The court charged in part as follows:

[If you find that it is proved that culm was taken by the defendant, then you will inquire whether the plaintiff had any damages. Ordinarily where one man unlawfully enters upon the land of another, there the complaining party is entitled to some damages, although he cannot show that what was done there was any special injury, or what was taken away was of any special value. The law says that for the invasion of a man's right he shall recover damages, even though none have been specially shown. In such cases the court direct the jury, if they find there was a trespass, to award nominal damages if nothing more; that is, six cents, or one dollar, or some other small sum. This, gentlemen, however, does not apply to this proceeding. The plaintiff by his proceeding has placed himself under the act of assembly which provides that the plaintiff shall have damages if any have been proved, and so I say to you that, although there has been a taking here of this culm, unless it is proved that the plaintiff had damages; that it was an injury to him, a deprivation to him of something that was of value to him, if you find there were no damages, then you will find in favor of the defendant, although the culm was taken.]

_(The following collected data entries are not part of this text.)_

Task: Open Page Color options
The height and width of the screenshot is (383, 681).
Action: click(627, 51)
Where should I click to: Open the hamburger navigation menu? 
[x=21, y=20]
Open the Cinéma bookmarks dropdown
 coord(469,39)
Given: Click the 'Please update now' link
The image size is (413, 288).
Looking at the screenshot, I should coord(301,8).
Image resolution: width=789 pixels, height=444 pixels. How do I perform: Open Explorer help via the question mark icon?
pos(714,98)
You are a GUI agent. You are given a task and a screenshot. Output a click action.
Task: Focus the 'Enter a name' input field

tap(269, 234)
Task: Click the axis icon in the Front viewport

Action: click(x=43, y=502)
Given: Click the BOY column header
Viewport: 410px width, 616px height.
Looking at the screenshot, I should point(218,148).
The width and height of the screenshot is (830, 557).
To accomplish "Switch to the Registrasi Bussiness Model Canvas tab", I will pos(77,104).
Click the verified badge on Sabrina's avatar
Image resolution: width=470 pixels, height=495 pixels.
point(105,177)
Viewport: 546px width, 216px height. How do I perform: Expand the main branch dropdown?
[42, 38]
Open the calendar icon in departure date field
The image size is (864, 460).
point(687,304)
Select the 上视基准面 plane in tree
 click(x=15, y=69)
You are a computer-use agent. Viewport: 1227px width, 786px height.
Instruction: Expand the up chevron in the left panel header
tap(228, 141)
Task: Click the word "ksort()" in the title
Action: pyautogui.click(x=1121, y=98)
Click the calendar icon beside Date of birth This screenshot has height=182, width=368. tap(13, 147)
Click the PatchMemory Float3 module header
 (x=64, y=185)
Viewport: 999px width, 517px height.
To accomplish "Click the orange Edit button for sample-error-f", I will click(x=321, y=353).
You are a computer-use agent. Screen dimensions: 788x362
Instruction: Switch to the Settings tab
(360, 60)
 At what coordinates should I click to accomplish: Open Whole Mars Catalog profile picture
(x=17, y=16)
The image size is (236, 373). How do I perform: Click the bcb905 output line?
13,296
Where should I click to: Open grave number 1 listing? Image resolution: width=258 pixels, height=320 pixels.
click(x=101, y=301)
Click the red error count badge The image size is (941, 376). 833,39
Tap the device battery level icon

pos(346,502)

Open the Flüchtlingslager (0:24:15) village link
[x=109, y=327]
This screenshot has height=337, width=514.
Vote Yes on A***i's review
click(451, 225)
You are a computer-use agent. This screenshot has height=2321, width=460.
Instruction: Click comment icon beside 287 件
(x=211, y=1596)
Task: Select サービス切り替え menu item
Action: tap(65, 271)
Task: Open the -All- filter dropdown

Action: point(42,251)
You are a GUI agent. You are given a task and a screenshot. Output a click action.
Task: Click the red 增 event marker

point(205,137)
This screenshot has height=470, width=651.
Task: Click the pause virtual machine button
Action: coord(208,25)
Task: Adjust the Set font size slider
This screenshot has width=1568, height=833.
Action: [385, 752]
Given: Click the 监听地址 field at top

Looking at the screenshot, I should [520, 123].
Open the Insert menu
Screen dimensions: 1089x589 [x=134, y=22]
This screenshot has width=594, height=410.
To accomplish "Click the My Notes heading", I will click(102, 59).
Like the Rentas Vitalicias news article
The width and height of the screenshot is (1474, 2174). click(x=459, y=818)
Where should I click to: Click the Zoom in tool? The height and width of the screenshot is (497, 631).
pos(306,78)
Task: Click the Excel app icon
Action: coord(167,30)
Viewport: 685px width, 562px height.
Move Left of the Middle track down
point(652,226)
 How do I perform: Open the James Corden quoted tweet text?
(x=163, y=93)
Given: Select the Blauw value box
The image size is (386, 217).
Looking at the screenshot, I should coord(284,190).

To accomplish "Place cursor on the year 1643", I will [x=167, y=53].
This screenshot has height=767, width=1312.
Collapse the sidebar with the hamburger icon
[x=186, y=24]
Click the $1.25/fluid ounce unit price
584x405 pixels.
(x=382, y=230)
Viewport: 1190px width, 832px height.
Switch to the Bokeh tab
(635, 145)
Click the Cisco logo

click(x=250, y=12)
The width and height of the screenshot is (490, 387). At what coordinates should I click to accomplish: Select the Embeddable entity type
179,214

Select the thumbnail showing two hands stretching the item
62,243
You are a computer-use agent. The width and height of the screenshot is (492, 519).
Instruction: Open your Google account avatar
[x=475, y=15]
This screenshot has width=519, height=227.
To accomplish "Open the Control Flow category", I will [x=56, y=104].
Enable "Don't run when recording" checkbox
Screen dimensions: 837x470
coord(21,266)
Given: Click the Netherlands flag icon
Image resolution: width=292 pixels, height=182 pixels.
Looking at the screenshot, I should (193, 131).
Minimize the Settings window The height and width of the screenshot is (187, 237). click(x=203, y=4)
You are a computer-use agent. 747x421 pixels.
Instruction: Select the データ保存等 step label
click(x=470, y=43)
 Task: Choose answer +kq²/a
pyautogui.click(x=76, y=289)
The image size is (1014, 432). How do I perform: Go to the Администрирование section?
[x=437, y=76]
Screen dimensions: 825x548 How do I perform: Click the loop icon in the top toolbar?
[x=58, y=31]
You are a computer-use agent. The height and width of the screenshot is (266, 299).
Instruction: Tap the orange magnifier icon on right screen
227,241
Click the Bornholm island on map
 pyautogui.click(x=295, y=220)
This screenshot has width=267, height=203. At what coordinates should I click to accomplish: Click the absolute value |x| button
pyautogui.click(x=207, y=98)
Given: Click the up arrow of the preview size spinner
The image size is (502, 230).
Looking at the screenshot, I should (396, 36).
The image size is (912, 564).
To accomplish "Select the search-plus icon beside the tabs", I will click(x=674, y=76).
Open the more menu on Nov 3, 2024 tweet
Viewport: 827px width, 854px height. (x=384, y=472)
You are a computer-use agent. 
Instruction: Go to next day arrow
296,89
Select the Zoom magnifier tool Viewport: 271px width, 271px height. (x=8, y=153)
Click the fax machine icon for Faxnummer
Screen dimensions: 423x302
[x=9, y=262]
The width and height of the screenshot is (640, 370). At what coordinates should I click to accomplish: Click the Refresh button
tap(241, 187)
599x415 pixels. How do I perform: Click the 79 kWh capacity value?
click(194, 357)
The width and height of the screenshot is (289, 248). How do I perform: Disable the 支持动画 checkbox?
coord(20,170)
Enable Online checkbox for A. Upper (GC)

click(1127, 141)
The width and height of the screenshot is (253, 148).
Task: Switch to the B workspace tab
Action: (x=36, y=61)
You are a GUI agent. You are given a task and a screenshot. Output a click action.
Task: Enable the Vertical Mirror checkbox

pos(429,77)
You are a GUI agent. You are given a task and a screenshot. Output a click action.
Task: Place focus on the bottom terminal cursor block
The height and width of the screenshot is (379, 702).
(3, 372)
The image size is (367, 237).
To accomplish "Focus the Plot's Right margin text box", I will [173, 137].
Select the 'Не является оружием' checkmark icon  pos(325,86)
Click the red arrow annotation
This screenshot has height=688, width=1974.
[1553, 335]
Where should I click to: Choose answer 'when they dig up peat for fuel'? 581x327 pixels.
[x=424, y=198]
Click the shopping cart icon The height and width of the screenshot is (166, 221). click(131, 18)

Verdict and judgment for defendant. Plaintiff appealed.

Errors assigned were (1-4) rulings on evidence, quoting the bill of exceptions; (5) portion of charge as above, quoting it.

The judgment is affirmed.

James H. Torrey, with him John S. Harding and Charles H. Welles for appellant. -- The evidence as to the use of the culm at the time it was taken was inadmissible: East Penna. R. Co. v. Hiester, 40 Pa. 53; Pittsburg & Western R.R. Co. v. Petterson, 107 Pa. 461; Pittsburg, etc., Ry....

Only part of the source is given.